■ AIM
Reproduce every line of the records below without changing a single character.

■ Raw records
•••

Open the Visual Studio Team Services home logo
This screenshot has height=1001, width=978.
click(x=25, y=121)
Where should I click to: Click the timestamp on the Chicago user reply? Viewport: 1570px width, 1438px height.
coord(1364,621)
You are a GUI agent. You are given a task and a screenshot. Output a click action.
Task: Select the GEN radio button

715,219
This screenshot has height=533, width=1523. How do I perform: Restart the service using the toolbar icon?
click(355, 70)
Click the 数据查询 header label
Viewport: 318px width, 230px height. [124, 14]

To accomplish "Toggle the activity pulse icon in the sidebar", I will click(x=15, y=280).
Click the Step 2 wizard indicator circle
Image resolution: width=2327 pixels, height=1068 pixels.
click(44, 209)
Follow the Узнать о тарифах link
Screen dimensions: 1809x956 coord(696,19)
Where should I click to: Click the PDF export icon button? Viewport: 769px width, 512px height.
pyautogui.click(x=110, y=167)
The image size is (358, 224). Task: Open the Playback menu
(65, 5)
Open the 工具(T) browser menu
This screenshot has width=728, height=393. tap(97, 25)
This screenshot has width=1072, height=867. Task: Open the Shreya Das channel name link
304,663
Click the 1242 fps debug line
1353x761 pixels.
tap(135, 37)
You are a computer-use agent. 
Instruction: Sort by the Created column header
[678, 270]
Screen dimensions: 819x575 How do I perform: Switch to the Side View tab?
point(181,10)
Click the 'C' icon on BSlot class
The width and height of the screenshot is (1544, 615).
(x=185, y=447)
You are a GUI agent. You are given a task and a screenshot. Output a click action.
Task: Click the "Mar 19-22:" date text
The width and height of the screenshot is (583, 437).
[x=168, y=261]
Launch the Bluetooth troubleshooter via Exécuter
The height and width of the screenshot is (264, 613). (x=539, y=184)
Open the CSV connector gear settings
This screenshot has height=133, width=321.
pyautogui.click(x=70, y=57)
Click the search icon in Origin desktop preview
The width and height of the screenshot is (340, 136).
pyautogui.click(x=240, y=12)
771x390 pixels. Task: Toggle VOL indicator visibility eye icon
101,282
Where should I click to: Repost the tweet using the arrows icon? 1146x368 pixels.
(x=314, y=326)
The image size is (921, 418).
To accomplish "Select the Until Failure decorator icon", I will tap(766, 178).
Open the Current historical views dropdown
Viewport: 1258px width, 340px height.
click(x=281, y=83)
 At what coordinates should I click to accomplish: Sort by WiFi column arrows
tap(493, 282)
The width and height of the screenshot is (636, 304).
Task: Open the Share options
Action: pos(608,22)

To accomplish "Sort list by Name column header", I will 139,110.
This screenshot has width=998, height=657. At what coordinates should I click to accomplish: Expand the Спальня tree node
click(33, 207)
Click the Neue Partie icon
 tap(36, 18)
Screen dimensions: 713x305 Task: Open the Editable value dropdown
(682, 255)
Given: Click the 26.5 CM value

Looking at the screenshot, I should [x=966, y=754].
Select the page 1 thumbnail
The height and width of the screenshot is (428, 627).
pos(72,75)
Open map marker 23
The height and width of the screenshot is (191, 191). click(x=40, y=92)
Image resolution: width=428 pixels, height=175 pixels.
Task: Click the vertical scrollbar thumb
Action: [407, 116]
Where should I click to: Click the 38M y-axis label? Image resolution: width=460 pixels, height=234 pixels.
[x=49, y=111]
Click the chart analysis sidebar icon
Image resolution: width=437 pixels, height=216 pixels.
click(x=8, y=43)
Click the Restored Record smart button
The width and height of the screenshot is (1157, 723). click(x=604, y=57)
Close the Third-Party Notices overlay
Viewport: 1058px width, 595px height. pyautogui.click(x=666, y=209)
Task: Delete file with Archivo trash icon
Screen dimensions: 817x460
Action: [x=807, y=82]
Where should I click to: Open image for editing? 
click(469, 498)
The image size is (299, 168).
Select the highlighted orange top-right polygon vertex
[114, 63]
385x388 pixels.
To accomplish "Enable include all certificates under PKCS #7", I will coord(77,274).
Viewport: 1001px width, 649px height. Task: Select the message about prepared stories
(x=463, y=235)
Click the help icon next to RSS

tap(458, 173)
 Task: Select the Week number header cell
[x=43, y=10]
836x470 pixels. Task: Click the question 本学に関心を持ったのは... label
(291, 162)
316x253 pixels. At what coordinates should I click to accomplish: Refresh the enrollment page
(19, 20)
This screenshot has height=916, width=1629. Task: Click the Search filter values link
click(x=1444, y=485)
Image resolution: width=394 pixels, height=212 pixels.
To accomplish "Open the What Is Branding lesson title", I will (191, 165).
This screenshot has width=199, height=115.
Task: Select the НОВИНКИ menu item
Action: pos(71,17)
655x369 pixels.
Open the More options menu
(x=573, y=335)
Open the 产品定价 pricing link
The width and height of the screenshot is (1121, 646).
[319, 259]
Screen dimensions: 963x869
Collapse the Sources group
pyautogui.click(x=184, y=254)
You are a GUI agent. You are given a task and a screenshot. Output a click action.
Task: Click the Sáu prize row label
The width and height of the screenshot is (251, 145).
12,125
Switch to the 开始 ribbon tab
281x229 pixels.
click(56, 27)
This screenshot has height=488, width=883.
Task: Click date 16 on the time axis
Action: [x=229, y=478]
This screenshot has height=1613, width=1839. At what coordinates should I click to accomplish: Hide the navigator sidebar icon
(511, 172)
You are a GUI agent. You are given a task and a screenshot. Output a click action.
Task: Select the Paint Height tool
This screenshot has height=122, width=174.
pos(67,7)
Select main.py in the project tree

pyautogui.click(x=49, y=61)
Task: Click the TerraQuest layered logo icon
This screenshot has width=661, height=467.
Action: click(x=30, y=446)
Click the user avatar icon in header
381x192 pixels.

•••

■ COMPLETE OUTPUT
Open the Visual Studio Team Services home logo
This screenshot has height=1001, width=978.
click(x=25, y=121)
Where should I click to: Click the timestamp on the Chicago user reply? Viewport: 1570px width, 1438px height.
coord(1364,621)
You are a GUI agent. You are given a task and a screenshot. Output a click action.
Task: Select the GEN radio button

715,219
This screenshot has height=533, width=1523. How do I perform: Restart the service using the toolbar icon?
click(355, 70)
Click the 数据查询 header label
Viewport: 318px width, 230px height. [124, 14]

To accomplish "Toggle the activity pulse icon in the sidebar", I will click(x=15, y=280).
Click the Step 2 wizard indicator circle
Image resolution: width=2327 pixels, height=1068 pixels.
click(44, 209)
Follow the Узнать о тарифах link
Screen dimensions: 1809x956 coord(696,19)
Where should I click to: Click the PDF export icon button? Viewport: 769px width, 512px height.
pyautogui.click(x=110, y=167)
The image size is (358, 224). Task: Open the Playback menu
(65, 5)
Open the 工具(T) browser menu
This screenshot has width=728, height=393. tap(97, 25)
This screenshot has width=1072, height=867. Task: Open the Shreya Das channel name link
304,663
Click the 1242 fps debug line
1353x761 pixels.
tap(135, 37)
You are a computer-use agent. 
Instruction: Sort by the Created column header
[678, 270]
Screen dimensions: 819x575 How do I perform: Switch to the Side View tab?
point(181,10)
Click the 'C' icon on BSlot class
The width and height of the screenshot is (1544, 615).
(x=185, y=447)
You are a GUI agent. You are given a task and a screenshot. Output a click action.
Task: Click the "Mar 19-22:" date text
The width and height of the screenshot is (583, 437).
[x=168, y=261]
Launch the Bluetooth troubleshooter via Exécuter
The height and width of the screenshot is (264, 613). (x=539, y=184)
Open the CSV connector gear settings
This screenshot has height=133, width=321.
pyautogui.click(x=70, y=57)
Click the search icon in Origin desktop preview
The width and height of the screenshot is (340, 136).
pyautogui.click(x=240, y=12)
771x390 pixels. Task: Toggle VOL indicator visibility eye icon
101,282
Where should I click to: Repost the tweet using the arrows icon? 1146x368 pixels.
(x=314, y=326)
The image size is (921, 418).
To accomplish "Select the Until Failure decorator icon", I will tap(766, 178).
Open the Current historical views dropdown
Viewport: 1258px width, 340px height.
click(x=281, y=83)
 At what coordinates should I click to accomplish: Sort by WiFi column arrows
tap(493, 282)
The width and height of the screenshot is (636, 304).
Task: Open the Share options
Action: pos(608,22)

To accomplish "Sort list by Name column header", I will 139,110.
This screenshot has width=998, height=657. At what coordinates should I click to accomplish: Expand the Спальня tree node
click(33, 207)
Click the Neue Partie icon
 tap(36, 18)
Screen dimensions: 713x305 Task: Open the Editable value dropdown
(682, 255)
Given: Click the 26.5 CM value

Looking at the screenshot, I should [x=966, y=754].
Select the page 1 thumbnail
The height and width of the screenshot is (428, 627).
pos(72,75)
Open map marker 23
The height and width of the screenshot is (191, 191). click(x=40, y=92)
Image resolution: width=428 pixels, height=175 pixels.
Task: Click the vertical scrollbar thumb
Action: [407, 116]
Where should I click to: Click the 38M y-axis label? Image resolution: width=460 pixels, height=234 pixels.
[x=49, y=111]
Click the chart analysis sidebar icon
Image resolution: width=437 pixels, height=216 pixels.
click(x=8, y=43)
Click the Restored Record smart button
The width and height of the screenshot is (1157, 723). click(x=604, y=57)
Close the Third-Party Notices overlay
Viewport: 1058px width, 595px height. pyautogui.click(x=666, y=209)
Task: Delete file with Archivo trash icon
Screen dimensions: 817x460
Action: [x=807, y=82]
Where should I click to: Open image for editing? 
click(469, 498)
The image size is (299, 168).
Select the highlighted orange top-right polygon vertex
[114, 63]
385x388 pixels.
To accomplish "Enable include all certificates under PKCS #7", I will coord(77,274).
Viewport: 1001px width, 649px height. Task: Select the message about prepared stories
(x=463, y=235)
Click the help icon next to RSS

tap(458, 173)
 Task: Select the Week number header cell
[x=43, y=10]
836x470 pixels. Task: Click the question 本学に関心を持ったのは... label
(291, 162)
316x253 pixels. At what coordinates should I click to accomplish: Refresh the enrollment page
(19, 20)
This screenshot has height=916, width=1629. Task: Click the Search filter values link
click(x=1444, y=485)
Image resolution: width=394 pixels, height=212 pixels.
To accomplish "Open the What Is Branding lesson title", I will (191, 165).
This screenshot has width=199, height=115.
Task: Select the НОВИНКИ menu item
Action: pos(71,17)
655x369 pixels.
Open the More options menu
(x=573, y=335)
Open the 产品定价 pricing link
The width and height of the screenshot is (1121, 646).
[319, 259]
Screen dimensions: 963x869
Collapse the Sources group
pyautogui.click(x=184, y=254)
You are a GUI agent. You are given a task and a screenshot. Output a click action.
Task: Click the Sáu prize row label
The width and height of the screenshot is (251, 145).
12,125
Switch to the 开始 ribbon tab
281x229 pixels.
click(56, 27)
This screenshot has height=488, width=883.
Task: Click date 16 on the time axis
Action: [x=229, y=478]
This screenshot has height=1613, width=1839. At what coordinates should I click to accomplish: Hide the navigator sidebar icon
(511, 172)
You are a GUI agent. You are given a task and a screenshot. Output a click action.
Task: Select the Paint Height tool
This screenshot has height=122, width=174.
pos(67,7)
Select main.py in the project tree

pyautogui.click(x=49, y=61)
Task: Click the TerraQuest layered logo icon
This screenshot has width=661, height=467.
Action: click(x=30, y=446)
Click the user avatar icon in header
381x192 pixels.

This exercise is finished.